**What to work on:**
Could you set down every record below exactly as it appears?

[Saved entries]
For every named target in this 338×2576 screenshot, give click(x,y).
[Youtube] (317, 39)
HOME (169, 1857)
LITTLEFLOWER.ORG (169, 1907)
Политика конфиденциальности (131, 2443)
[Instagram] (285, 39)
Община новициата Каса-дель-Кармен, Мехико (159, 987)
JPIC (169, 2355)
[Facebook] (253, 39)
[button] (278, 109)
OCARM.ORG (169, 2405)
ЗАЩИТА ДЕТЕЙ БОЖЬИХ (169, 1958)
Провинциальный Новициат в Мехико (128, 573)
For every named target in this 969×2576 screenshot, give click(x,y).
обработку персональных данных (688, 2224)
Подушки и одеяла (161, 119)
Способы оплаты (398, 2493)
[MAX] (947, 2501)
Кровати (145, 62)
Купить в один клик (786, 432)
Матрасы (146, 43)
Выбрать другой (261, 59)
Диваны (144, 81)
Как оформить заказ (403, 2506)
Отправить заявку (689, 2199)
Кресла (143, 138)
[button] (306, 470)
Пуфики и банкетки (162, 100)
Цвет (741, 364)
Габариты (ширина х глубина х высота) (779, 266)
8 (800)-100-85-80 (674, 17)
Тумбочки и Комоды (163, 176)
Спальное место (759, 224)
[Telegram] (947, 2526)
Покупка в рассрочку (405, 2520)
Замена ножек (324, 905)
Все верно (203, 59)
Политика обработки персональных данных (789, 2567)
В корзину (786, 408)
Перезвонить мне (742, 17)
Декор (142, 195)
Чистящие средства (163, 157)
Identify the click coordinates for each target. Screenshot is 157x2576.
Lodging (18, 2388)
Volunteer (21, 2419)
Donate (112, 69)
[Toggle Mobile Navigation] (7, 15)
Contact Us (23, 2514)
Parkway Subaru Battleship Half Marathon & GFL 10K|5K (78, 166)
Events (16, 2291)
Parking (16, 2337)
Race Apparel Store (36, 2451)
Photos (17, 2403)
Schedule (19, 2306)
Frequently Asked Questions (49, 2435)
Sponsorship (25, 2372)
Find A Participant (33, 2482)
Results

**Task solution:**
For every named target in this 338×2576 screenshot, give click(x,y).
[Youtube] (317, 39)
HOME (169, 1857)
LITTLEFLOWER.ORG (169, 1907)
Политика конфиденциальности (131, 2443)
[Instagram] (285, 39)
Община новициата Каса-дель-Кармен, Мехико (159, 987)
JPIC (169, 2355)
[Facebook] (253, 39)
[button] (278, 109)
OCARM.ORG (169, 2405)
ЗАЩИТА ДЕТЕЙ БОЖЬИХ (169, 1958)
Провинциальный Новициат в Мехико (128, 573)
For every named target in this 969×2576 screenshot, give click(x,y).
обработку персональных данных (688, 2224)
Подушки и одеяла (161, 119)
Способы оплаты (398, 2493)
[MAX] (947, 2501)
Кровати (145, 62)
Купить в один клик (786, 432)
Матрасы (146, 43)
Выбрать другой (261, 59)
Диваны (144, 81)
Как оформить заказ (403, 2506)
Отправить заявку (689, 2199)
Кресла (143, 138)
[button] (306, 470)
Пуфики и банкетки (162, 100)
Цвет (741, 364)
Габариты (ширина х глубина х высота) (779, 266)
8 (800)-100-85-80 (674, 17)
Тумбочки и Комоды (163, 176)
Спальное место (759, 224)
[Telegram] (947, 2526)
Покупка в рассрочку (405, 2520)
Замена ножек (324, 905)
Все верно (203, 59)
Политика обработки персональных данных (789, 2567)
В корзину (786, 408)
Перезвонить мне (742, 17)
Декор (142, 195)
Чистящие средства (163, 157)
Identify the click coordinates for each target. Screenshot is 157x2576.
Lodging (18, 2388)
Volunteer (21, 2419)
Donate (112, 69)
[Toggle Mobile Navigation] (7, 15)
Contact Us (23, 2514)
Parkway Subaru Battleship Half Marathon & GFL 10K|5K (78, 166)
Events (16, 2291)
Parking (16, 2337)
Race Apparel Store (36, 2451)
Photos (17, 2403)
Schedule (19, 2306)
Frequently Asked Questions (49, 2435)
Sponsorship (25, 2372)
Find A Participant (33, 2482)
Results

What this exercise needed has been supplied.